Original URL: https://www.theregister.com/2014/06/10/apple_killed_nfc_says_juniper_research_report/

Apple is KILLING OFF BONKING, cries mobe research dude

Final hope for NFC payments now rests with ... bankers

By Simon Rockman

Posted in On-Prem, 10th June 2014 13:41 GMT

A new report by Juniper Research makes much less bullish predictions of NFC uptake than we’ve seen before – and the report’s author, Windsor Holden, blames Apple for snuffing out hopes of future pay-by-bonk and such wireless stuff.

NFC is a contact-less system that transfers information via radio wave between phones, tablets, payment cards, wall stickers, you name it.

“Our previous predictions were based on the assumption that the iPhone 5 would have NFC,” Holden told The Register. He said there was a “cycle of indifference": Apple is not, to this date, supporting NFC, so other companies have wondered, "why bother?"

Retailers will still put contact-less technology into their tills so people can pay-by-wave with their credit and debit cards; very few customers pay by hovering their phone over the cash register.

Holden points to a YouGov survey in December that found public awareness of NFC in mobile gadgets was not improving.

The big news in the NFC mobile payments world is a switch from the Single Wire Protocol (SWP) – which put the secure element in the SIM card and gave the operators control of payments – to Host Card Emulation (HCE), where the secure element is in the handset and gives the control to piggyback (over-the-top) players, most significantly the banks.

If there are two things banks hate dealing with it's cash and customers. So something that keeps both out of their branches is a retail bank’s wet dream.

Holden believes the last gasp for NFC is if the banks can spend enough money promoting mobile contact-less payments based on HCE to educate customers to use it. He says it needs a “leap of faith”, and that other applications such as loyalty, coupons and ticketing might help win over more tight-fisted consumers.

In 2012 El Reg reported the GSMA Chairman Franco Bernabè claiming that the SWP market would be worth $50bn “in a few years”. Here we are two and a bit years on and the SWP market is worth almost nothing. Even the prediction of contact-less mobile transactions growing from 3bn to 10bn between now and 2018 represents something in the order of one transaction per connected device per year, and pretty much 100% of these will be carried out via HCE.

What we haven’t seen is handset manufacturers who are supporting NFC taking it out of the devices. Yet operator schemes to prop up NFC are failing. Talking of the US joint venture, Holden says, “I fear for ISIS; it’s not quite dead but it’s close.” He also describes mobile operators' payment schemes as “a black hole getting blacker”.

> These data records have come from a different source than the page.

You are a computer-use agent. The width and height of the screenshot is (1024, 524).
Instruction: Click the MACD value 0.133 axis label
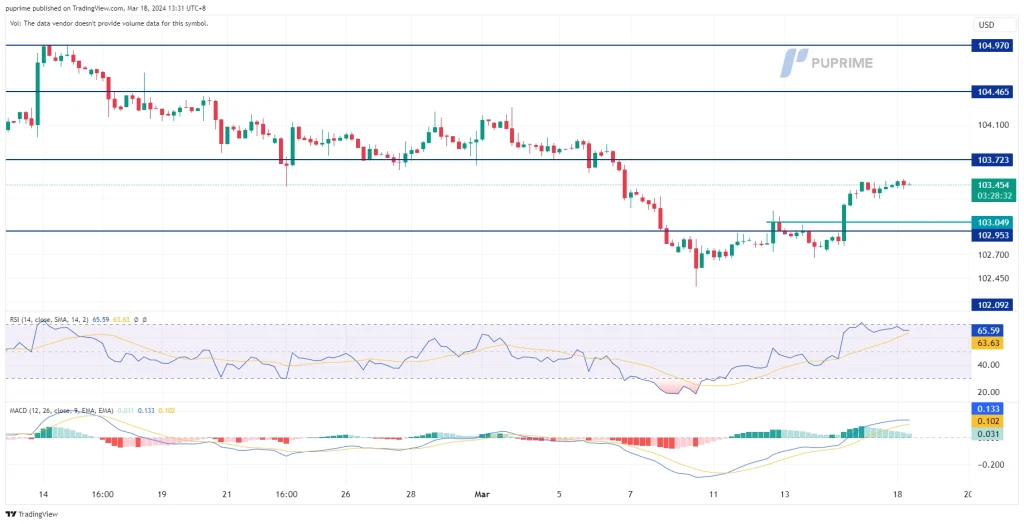click(987, 409)
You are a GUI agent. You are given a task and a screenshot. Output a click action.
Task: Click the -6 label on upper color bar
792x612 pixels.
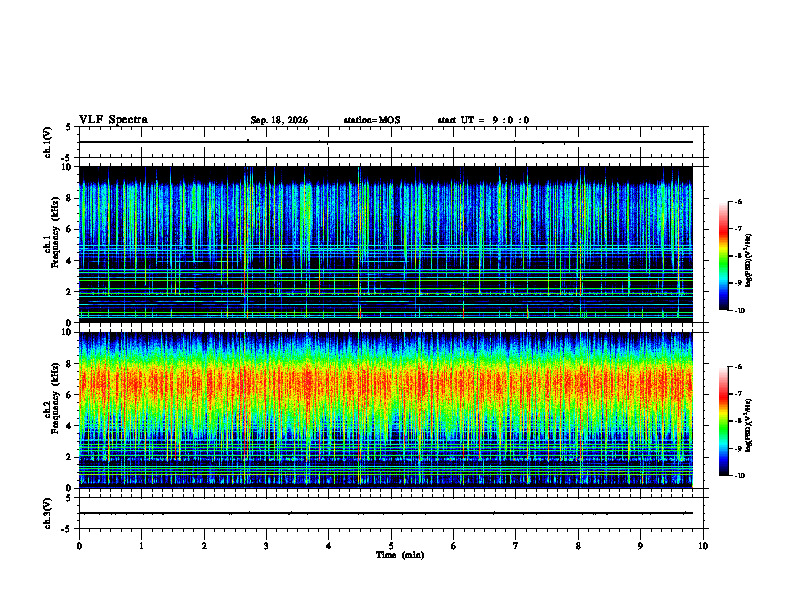(738, 201)
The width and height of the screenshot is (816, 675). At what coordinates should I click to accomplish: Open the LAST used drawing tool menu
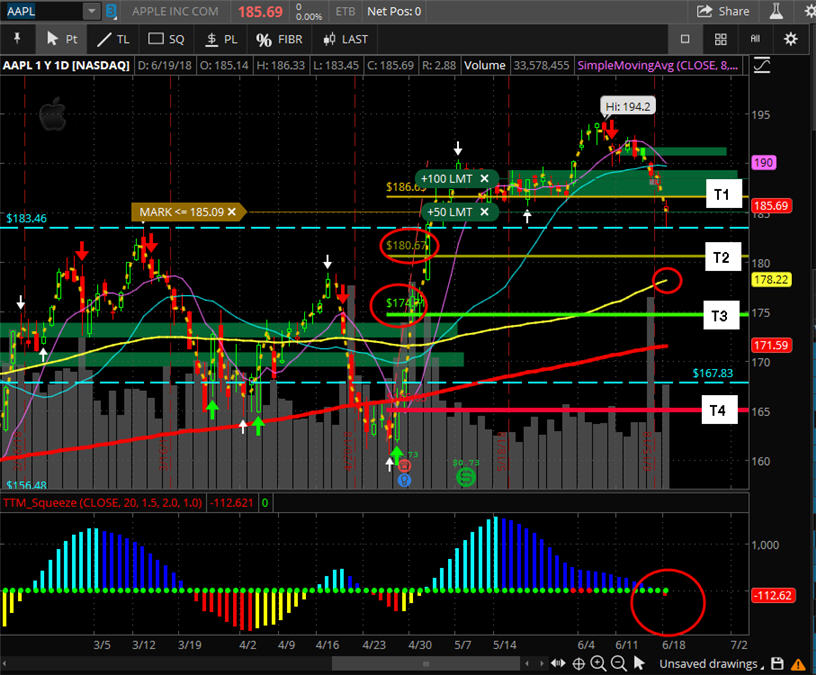344,39
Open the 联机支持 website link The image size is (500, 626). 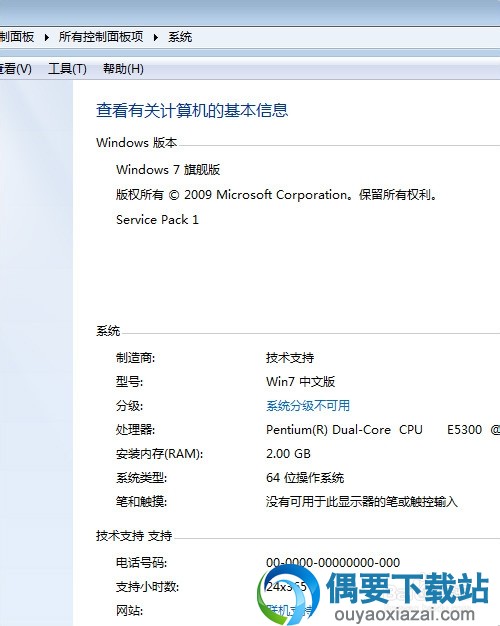(289, 610)
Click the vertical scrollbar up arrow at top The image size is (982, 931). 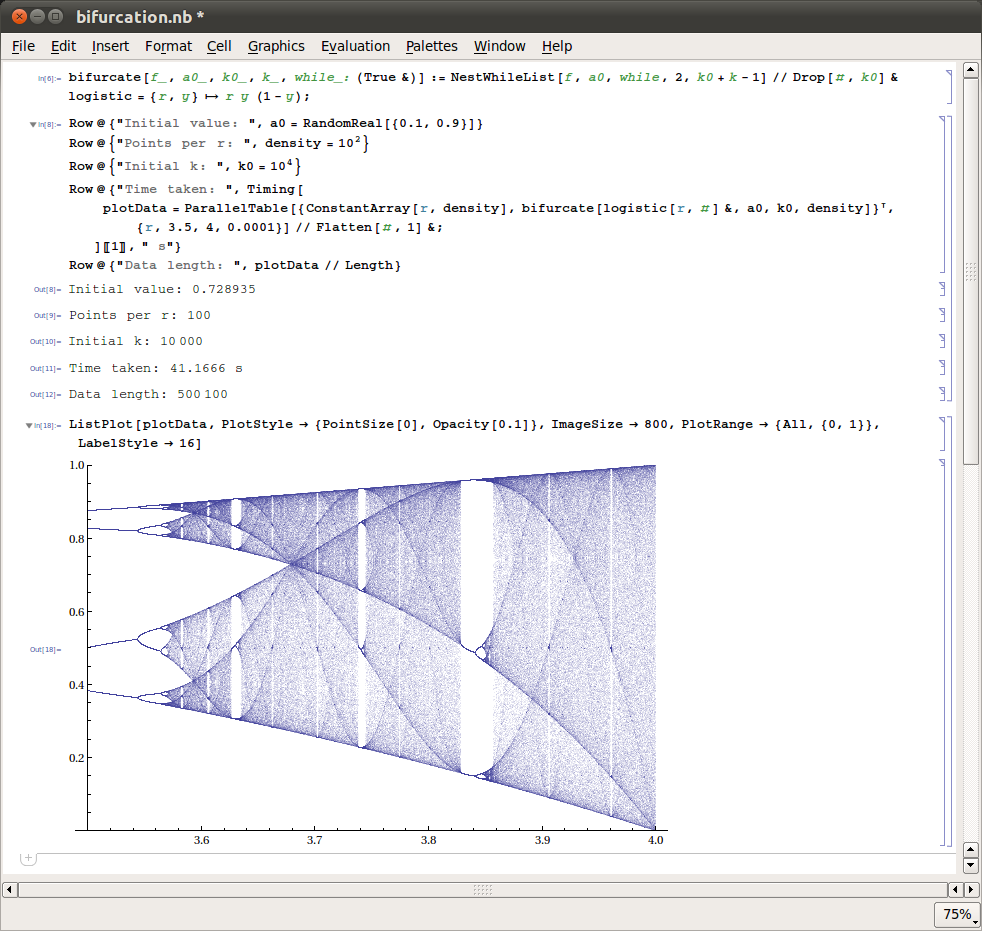click(969, 70)
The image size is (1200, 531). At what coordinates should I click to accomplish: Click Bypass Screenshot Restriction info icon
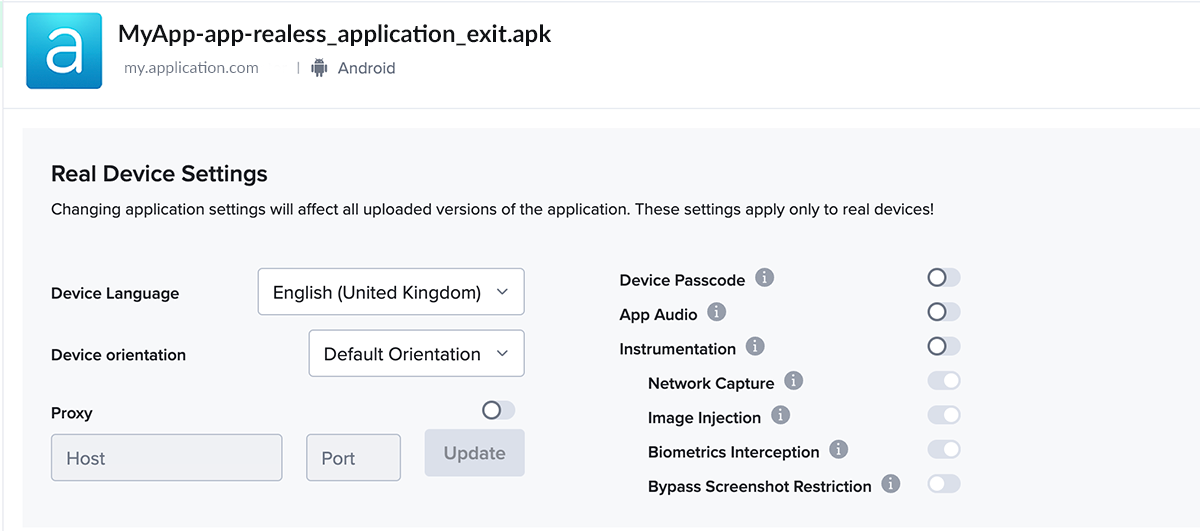[x=890, y=484]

The UK’s Weve consortium was reported by the FT as having lost £25m on revenues of £13m in its first year. This is an ongoing project targeting established, low-hanging fruit like mobile marketing; the real work of wallets leading to NFC has yet to happen.

Holden believes that NFC may survive if Apple does offer HCE. He expects Apple to incorporate Bluetooth Smart or Wi-Fi based mobile payments based on Apple’s patent application but, since Apple makes some negative comments such as “NFC is less desirable for longer transactions such as those that involve transferring more data than used by the payment information”, Holden remains unconvinced that NFC will happen.

It is worth noting, however, that more recently Apple filed a new NFC patent application which might be related to a deal with China UnionPay requiring NFC.

Holden believes the future of NFC is in the hands of the banks, which will need to spend huge amounts of money to change consumer behaviour, and hope that the handset manufacturers don’t give up on a technology which is designed to disintermediate their key customers in the meantime.